_AIM OF THE EXERCISE_
Exactly as written, give back every record below.

[Collected data]
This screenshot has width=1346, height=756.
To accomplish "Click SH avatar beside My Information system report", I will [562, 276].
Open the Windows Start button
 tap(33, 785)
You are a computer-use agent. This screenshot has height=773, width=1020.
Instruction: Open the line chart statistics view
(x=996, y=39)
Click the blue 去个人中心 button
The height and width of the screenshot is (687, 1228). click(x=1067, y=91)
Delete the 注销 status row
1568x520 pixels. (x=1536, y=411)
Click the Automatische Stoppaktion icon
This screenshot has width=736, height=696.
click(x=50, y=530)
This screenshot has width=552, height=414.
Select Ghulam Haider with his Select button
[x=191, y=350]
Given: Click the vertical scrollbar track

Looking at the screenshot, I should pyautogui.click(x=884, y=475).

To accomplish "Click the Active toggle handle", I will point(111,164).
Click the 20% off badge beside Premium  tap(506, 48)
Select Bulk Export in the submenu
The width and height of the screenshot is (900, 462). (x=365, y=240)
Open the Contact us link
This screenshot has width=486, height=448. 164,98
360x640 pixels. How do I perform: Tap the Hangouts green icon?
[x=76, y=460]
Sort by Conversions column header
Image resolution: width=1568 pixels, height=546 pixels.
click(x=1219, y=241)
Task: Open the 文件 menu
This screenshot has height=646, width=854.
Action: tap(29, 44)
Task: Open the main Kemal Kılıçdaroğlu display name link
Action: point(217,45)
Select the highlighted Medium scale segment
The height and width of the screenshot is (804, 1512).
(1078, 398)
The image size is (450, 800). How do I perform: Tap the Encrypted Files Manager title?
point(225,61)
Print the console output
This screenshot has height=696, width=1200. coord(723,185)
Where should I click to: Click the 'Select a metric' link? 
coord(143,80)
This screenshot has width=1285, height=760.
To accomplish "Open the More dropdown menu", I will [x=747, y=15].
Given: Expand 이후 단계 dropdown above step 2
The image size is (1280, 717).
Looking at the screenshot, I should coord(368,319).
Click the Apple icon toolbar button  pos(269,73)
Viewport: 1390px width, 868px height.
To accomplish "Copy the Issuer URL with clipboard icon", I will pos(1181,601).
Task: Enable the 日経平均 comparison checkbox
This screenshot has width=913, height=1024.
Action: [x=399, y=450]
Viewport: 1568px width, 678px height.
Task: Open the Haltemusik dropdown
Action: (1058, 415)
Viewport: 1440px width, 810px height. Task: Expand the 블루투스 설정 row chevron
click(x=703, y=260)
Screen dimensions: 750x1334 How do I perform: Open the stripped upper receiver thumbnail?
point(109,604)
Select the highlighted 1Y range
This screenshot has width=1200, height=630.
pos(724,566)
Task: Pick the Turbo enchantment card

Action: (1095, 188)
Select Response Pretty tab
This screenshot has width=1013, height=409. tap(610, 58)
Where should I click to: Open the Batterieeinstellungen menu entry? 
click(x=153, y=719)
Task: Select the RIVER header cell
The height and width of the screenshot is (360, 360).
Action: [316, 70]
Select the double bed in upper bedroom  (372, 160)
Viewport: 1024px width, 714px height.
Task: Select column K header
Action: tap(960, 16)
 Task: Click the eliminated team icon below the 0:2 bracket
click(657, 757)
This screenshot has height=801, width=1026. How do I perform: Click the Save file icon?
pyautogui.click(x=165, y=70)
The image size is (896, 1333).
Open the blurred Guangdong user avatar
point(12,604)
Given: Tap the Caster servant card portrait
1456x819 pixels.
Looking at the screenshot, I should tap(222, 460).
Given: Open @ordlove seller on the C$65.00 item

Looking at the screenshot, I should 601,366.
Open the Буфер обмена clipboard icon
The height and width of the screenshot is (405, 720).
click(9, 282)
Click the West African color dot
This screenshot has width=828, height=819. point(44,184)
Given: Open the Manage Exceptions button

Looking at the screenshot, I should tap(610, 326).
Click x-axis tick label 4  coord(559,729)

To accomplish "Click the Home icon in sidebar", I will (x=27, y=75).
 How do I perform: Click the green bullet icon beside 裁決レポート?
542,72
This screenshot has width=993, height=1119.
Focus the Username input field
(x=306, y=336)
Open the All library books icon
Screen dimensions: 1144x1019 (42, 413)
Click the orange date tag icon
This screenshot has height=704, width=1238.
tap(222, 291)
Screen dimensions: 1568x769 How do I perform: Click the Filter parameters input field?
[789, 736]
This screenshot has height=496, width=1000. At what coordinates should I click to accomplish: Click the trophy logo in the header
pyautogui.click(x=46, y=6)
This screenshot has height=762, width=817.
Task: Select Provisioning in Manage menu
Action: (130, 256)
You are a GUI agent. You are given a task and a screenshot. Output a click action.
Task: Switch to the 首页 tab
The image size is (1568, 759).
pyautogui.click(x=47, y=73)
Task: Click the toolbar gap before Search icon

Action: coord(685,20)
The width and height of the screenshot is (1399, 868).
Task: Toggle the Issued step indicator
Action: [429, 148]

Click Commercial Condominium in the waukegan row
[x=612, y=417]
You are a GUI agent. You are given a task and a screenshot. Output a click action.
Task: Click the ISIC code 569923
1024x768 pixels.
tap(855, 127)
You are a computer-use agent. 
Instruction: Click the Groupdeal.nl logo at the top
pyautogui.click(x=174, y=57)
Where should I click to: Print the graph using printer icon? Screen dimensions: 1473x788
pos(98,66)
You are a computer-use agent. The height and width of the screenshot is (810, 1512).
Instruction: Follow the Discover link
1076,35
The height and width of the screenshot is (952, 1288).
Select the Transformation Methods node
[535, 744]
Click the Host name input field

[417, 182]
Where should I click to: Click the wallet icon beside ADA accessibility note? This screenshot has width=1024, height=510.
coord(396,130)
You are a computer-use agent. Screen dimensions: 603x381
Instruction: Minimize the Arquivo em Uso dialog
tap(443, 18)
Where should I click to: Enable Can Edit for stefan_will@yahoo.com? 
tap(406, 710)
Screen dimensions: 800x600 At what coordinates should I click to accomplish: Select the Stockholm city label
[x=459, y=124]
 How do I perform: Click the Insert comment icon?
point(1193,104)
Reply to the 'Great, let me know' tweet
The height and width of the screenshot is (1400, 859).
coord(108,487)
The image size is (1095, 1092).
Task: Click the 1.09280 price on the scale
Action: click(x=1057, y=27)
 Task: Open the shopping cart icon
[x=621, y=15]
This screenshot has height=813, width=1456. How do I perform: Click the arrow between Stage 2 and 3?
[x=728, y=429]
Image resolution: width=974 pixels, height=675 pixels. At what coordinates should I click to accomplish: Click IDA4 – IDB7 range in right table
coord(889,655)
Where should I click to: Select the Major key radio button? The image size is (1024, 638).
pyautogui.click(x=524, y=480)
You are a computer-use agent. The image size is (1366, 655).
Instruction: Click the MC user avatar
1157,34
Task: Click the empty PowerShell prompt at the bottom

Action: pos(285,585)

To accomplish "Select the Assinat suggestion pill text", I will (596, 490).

_RESPONSE AREA_
This screenshot has width=1346, height=756.
To accomplish "Click SH avatar beside My Information system report", I will [562, 276].
Open the Windows Start button
 tap(33, 785)
You are a computer-use agent. This screenshot has height=773, width=1020.
Instruction: Open the line chart statistics view
(x=996, y=39)
Click the blue 去个人中心 button
The height and width of the screenshot is (687, 1228). click(x=1067, y=91)
Delete the 注销 status row
1568x520 pixels. (x=1536, y=411)
Click the Automatische Stoppaktion icon
This screenshot has width=736, height=696.
click(x=50, y=530)
This screenshot has width=552, height=414.
Select Ghulam Haider with his Select button
[x=191, y=350]
Given: Click the vertical scrollbar track

Looking at the screenshot, I should pyautogui.click(x=884, y=475).

To accomplish "Click the Active toggle handle", I will point(111,164).
Click the 20% off badge beside Premium  tap(506, 48)
Select Bulk Export in the submenu
The width and height of the screenshot is (900, 462). (x=365, y=240)
Open the Contact us link
This screenshot has width=486, height=448. 164,98
360x640 pixels. How do I perform: Tap the Hangouts green icon?
[x=76, y=460]
Sort by Conversions column header
Image resolution: width=1568 pixels, height=546 pixels.
click(x=1219, y=241)
Task: Open the 文件 menu
This screenshot has height=646, width=854.
Action: tap(29, 44)
Task: Open the main Kemal Kılıçdaroğlu display name link
Action: point(217,45)
Select the highlighted Medium scale segment
The height and width of the screenshot is (804, 1512).
(1078, 398)
The image size is (450, 800). How do I perform: Tap the Encrypted Files Manager title?
point(225,61)
Print the console output
This screenshot has height=696, width=1200. coord(723,185)
Where should I click to: Click the 'Select a metric' link? 
coord(143,80)
This screenshot has width=1285, height=760.
To accomplish "Open the More dropdown menu", I will [x=747, y=15].
Given: Expand 이후 단계 dropdown above step 2
The image size is (1280, 717).
Looking at the screenshot, I should coord(368,319).
Click the Apple icon toolbar button  pos(269,73)
Viewport: 1390px width, 868px height.
To accomplish "Copy the Issuer URL with clipboard icon", I will pos(1181,601).
Task: Enable the 日経平均 comparison checkbox
This screenshot has width=913, height=1024.
Action: [x=399, y=450]
Viewport: 1568px width, 678px height.
Task: Open the Haltemusik dropdown
Action: (1058, 415)
Viewport: 1440px width, 810px height. Task: Expand the 블루투스 설정 row chevron
click(x=703, y=260)
Screen dimensions: 750x1334 How do I perform: Open the stripped upper receiver thumbnail?
point(109,604)
Select the highlighted 1Y range
This screenshot has width=1200, height=630.
pos(724,566)
Task: Pick the Turbo enchantment card

Action: (1095, 188)
Select Response Pretty tab
This screenshot has width=1013, height=409. tap(610, 58)
Where should I click to: Open the Batterieeinstellungen menu entry? 
click(x=153, y=719)
Task: Select the RIVER header cell
The height and width of the screenshot is (360, 360).
Action: [316, 70]
Select the double bed in upper bedroom  (372, 160)
Viewport: 1024px width, 714px height.
Task: Select column K header
Action: tap(960, 16)
 Task: Click the eliminated team icon below the 0:2 bracket
click(657, 757)
This screenshot has height=801, width=1026. How do I perform: Click the Save file icon?
pyautogui.click(x=165, y=70)
The image size is (896, 1333).
Open the blurred Guangdong user avatar
point(12,604)
Given: Tap the Caster servant card portrait
1456x819 pixels.
Looking at the screenshot, I should tap(222, 460).
Given: Open @ordlove seller on the C$65.00 item

Looking at the screenshot, I should 601,366.
Open the Буфер обмена clipboard icon
The height and width of the screenshot is (405, 720).
click(9, 282)
Click the West African color dot
This screenshot has width=828, height=819. point(44,184)
Given: Open the Manage Exceptions button

Looking at the screenshot, I should tap(610, 326).
Click x-axis tick label 4  coord(559,729)

To accomplish "Click the Home icon in sidebar", I will (x=27, y=75).
 How do I perform: Click the green bullet icon beside 裁決レポート?
542,72
This screenshot has width=993, height=1119.
Focus the Username input field
(x=306, y=336)
Open the All library books icon
Screen dimensions: 1144x1019 (42, 413)
Click the orange date tag icon
This screenshot has height=704, width=1238.
tap(222, 291)
Screen dimensions: 1568x769 How do I perform: Click the Filter parameters input field?
[789, 736]
This screenshot has height=496, width=1000. At what coordinates should I click to accomplish: Click the trophy logo in the header
pyautogui.click(x=46, y=6)
This screenshot has height=762, width=817.
Task: Select Provisioning in Manage menu
Action: (130, 256)
You are a GUI agent. You are given a task and a screenshot. Output a click action.
Task: Switch to the 首页 tab
The image size is (1568, 759).
pyautogui.click(x=47, y=73)
Task: Click the toolbar gap before Search icon

Action: coord(685,20)
The width and height of the screenshot is (1399, 868).
Task: Toggle the Issued step indicator
Action: [429, 148]

Click Commercial Condominium in the waukegan row
[x=612, y=417]
You are a GUI agent. You are given a task and a screenshot. Output a click action.
Task: Click the ISIC code 569923
1024x768 pixels.
tap(855, 127)
You are a computer-use agent. 
Instruction: Click the Groupdeal.nl logo at the top
pyautogui.click(x=174, y=57)
Where should I click to: Print the graph using printer icon? Screen dimensions: 1473x788
pos(98,66)
You are a computer-use agent. The height and width of the screenshot is (810, 1512).
Instruction: Follow the Discover link
1076,35
The height and width of the screenshot is (952, 1288).
Select the Transformation Methods node
[535, 744]
Click the Host name input field

[417, 182]
Where should I click to: Click the wallet icon beside ADA accessibility note? This screenshot has width=1024, height=510.
coord(396,130)
You are a computer-use agent. Screen dimensions: 603x381
Instruction: Minimize the Arquivo em Uso dialog
tap(443, 18)
Where should I click to: Enable Can Edit for stefan_will@yahoo.com? 
tap(406, 710)
Screen dimensions: 800x600 At what coordinates should I click to accomplish: Select the Stockholm city label
[x=459, y=124]
 How do I perform: Click the Insert comment icon?
point(1193,104)
Reply to the 'Great, let me know' tweet
The height and width of the screenshot is (1400, 859).
coord(108,487)
The image size is (1095, 1092).
Task: Click the 1.09280 price on the scale
Action: click(x=1057, y=27)
 Task: Open the shopping cart icon
[x=621, y=15]
This screenshot has height=813, width=1456. How do I perform: Click the arrow between Stage 2 and 3?
[x=728, y=429]
Image resolution: width=974 pixels, height=675 pixels. At what coordinates should I click to accomplish: Click IDA4 – IDB7 range in right table
coord(889,655)
Where should I click to: Select the Major key radio button? The image size is (1024, 638).
pyautogui.click(x=524, y=480)
You are a computer-use agent. The image size is (1366, 655).
Instruction: Click the MC user avatar
1157,34
Task: Click the empty PowerShell prompt at the bottom

Action: pos(285,585)

To accomplish "Select the Assinat suggestion pill text", I will (596, 490).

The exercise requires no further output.